1. Almost all the productivity GURUs who are successful talking about productivity - be it bloggers or youtubers - are almost always known for just that. They are essentially content creators focusing on productivity and not people who were successful elsewhere with productivity.
2. This brings us to another thing. You don't see highly successful people giving you productivity advice. While you may read about it years later in their biography in a subtle, implicit manner of sorts (ex: Bill Gates' 5min time block system) it's almost never explicitly said.
3. The entire space of productivity - goal management, time management, energy management, etc., is cluttered with a lot of conflicting advice, that if you start reading about it, you'll go down a rabbit hole that when you return, you'll not be better off than where you started.
4. If you look at all the advice on productivity that's available today, you'll find that they are all essentially bloated versions of the advice given in the self-help classics.
5. Personal Productivity is highly subjective - and there are 100s of digital tools out there to support you. But, if you start going down the rabbit hole of which tool is better for you, you are likely to clutter your digital workspace and become confused and give up eventually.
6. Reading books, listening to podcasts, watching youtube videos is like the process of eating. Most of us stop with eating, thinking digesting will happen automatically. What we essentially do is, we eat, we don't digest, and we excrete almost everything.
7. The digestion process is what transforms the KNOWING into BEING. Digesting the content you consume essentially makes theoretical knowing into practical being, enabling you to apply it. Almost nobody does this except a handful of people highly intentional about it.
8. The intention to digest what you consume is important. When you eat good, high quality food rich in nutrition, the body sucks the good stuff from the food helping you grow, sends out the bad stuff. When you work out regularly, your body uses those nutrients to get fit.
9. The fit body you then obtain and maintain as a result of the process gives you the motivation and energy to do better things in life. Now relate this to consuming brain food. You eat good, high quality/cognition brain food (good content), you absorb the nutrition from it,
and eventually forget the useless part. You work out your brain every day in applied thinking, ideating, and working, and it grows with the food you feed, the nutrition you absorb from that food. What happens if you eat good food, absorb all that nutrition, and don't work out?
Nothing. Nothing happens. You don't grow much. You may probably lose muscle. You would lose flexibility. You'll experience issues as you age. Now relate it with the brain. The same thing happens if you don't exercise your brain regularly by utilising the nutrition you absorb.
The absorption process is the digestion of the food you feed your brain. If you feed crap, you'll only absorb crap.

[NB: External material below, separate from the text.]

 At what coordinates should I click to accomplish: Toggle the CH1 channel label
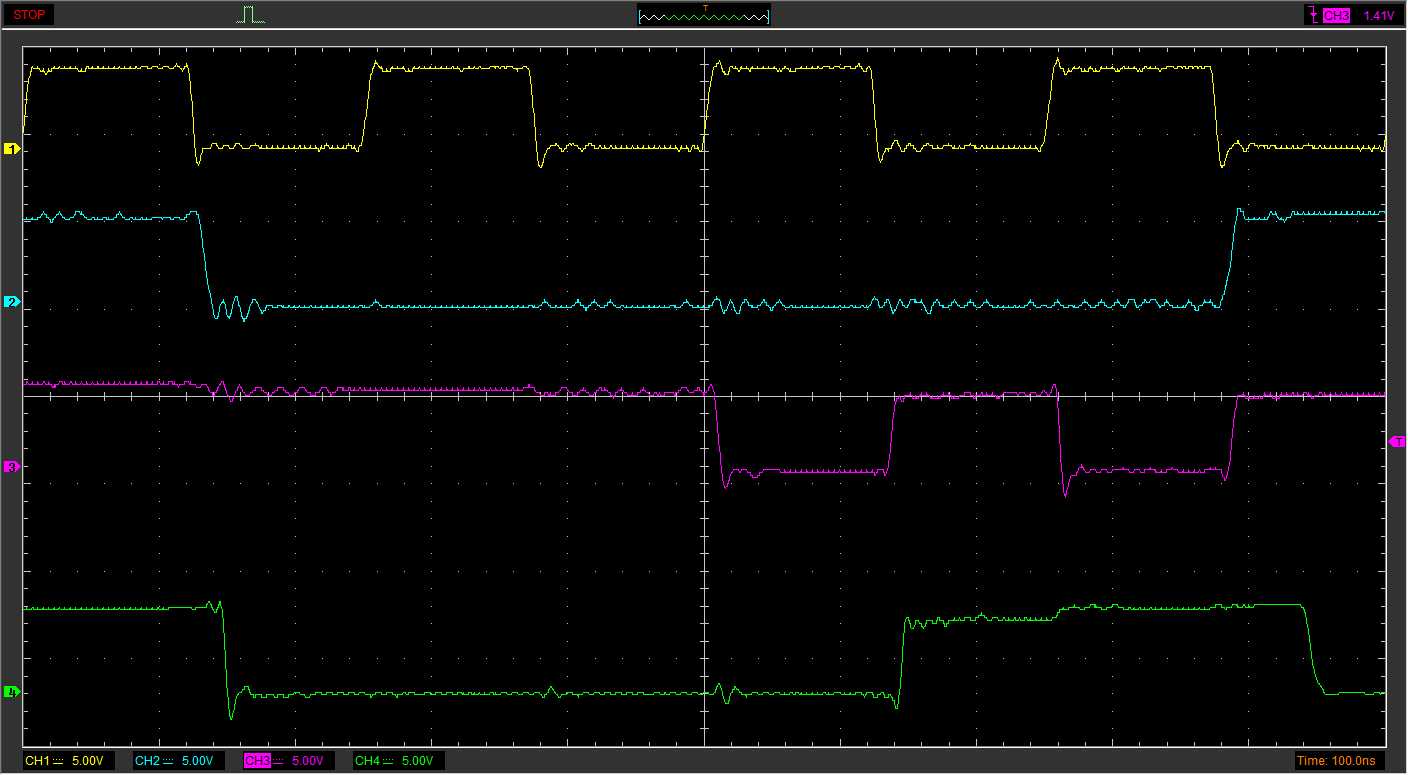(x=37, y=761)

If you don't digest at all, all that you eat goes to waste. So then, what should one do?
i) Be mindful of what you consume. Consume only the highest quality content. Set your standards so high that only fewer content passes the filter.

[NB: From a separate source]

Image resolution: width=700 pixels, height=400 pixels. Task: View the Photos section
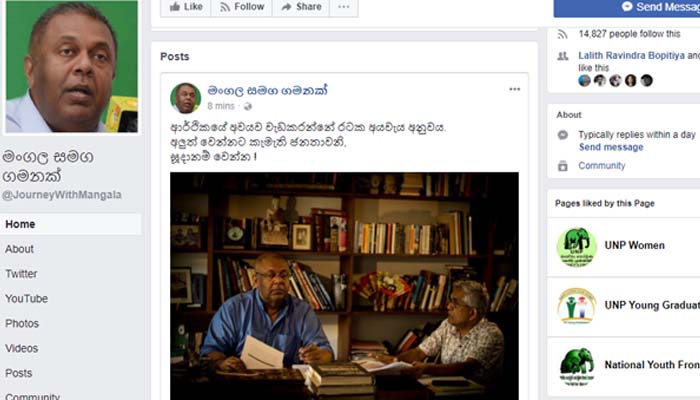click(22, 324)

ii) Establish a system to absorb and store only the highest quality content (nutrition) among the high quality content you consume.

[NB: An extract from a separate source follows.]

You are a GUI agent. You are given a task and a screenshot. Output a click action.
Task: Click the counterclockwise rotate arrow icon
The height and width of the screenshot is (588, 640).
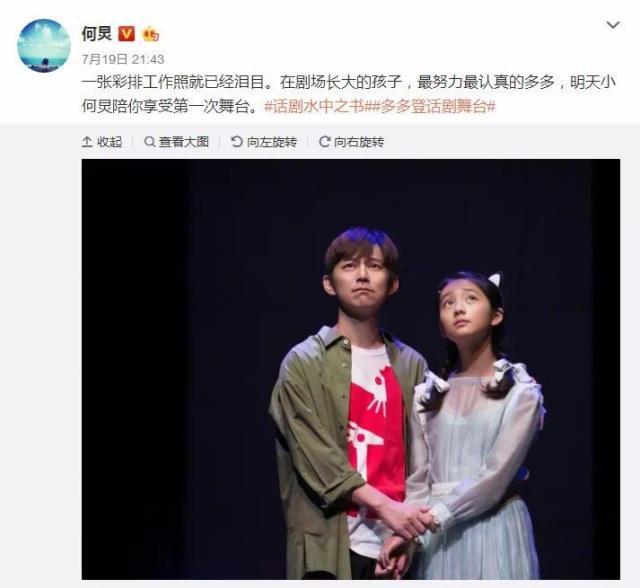tap(237, 142)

iii) Your brain can't store everything. So create a personal knowledge management system digitally - detached from your brain. You can look up everything with Google. But having an organised backup for your brain is important.
iv) Throw out everything else other than the highest quality content that you absorb and retain through your PKM system. Delete all the clutter and don't hoard/save/store content more than what's absolutely essential.
v) You exercise your brain by working it out. Think, research, apply - and come up with novel thoughts, solutions, etc., through the associations you make between the different things you accumulate knowledge on. Spend max 40% time consuming and rest creating.